__How to complete this task__: Would you return, word for word, the lines running from the one with "Task: Click the Nr value 17,388" to the final line of the listing below, pictures omitted?

:::

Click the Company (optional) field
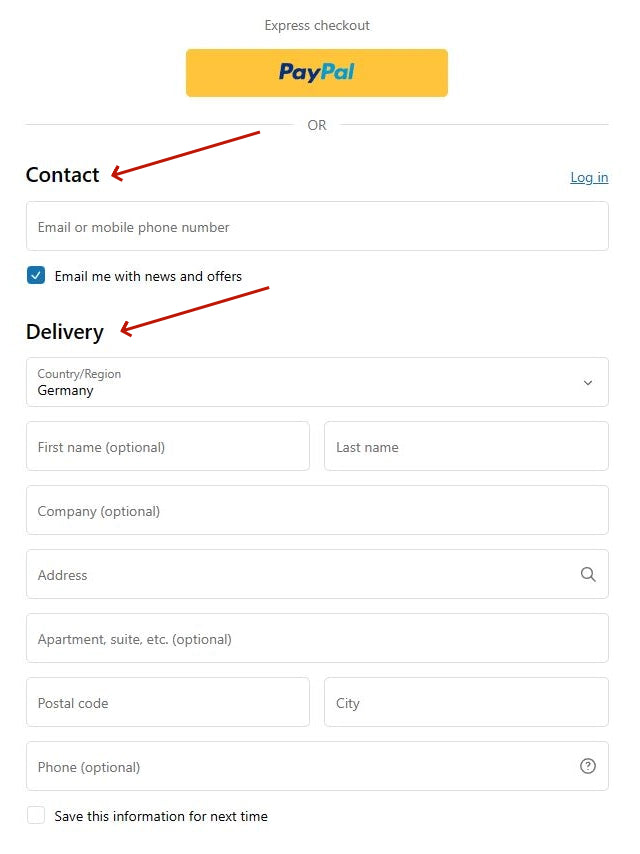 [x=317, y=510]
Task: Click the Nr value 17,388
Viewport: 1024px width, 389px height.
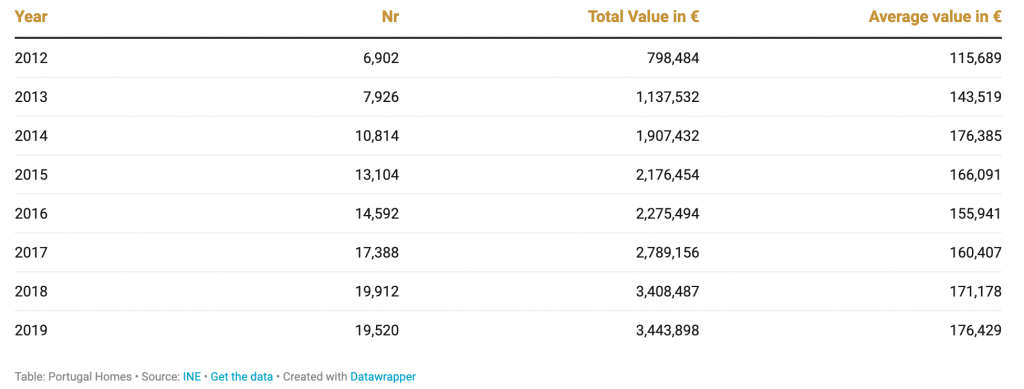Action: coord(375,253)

:::

__Your solution__:
Task: Click the Nr value 17,388
Viewport: 1024px width, 389px height.
Action: coord(375,253)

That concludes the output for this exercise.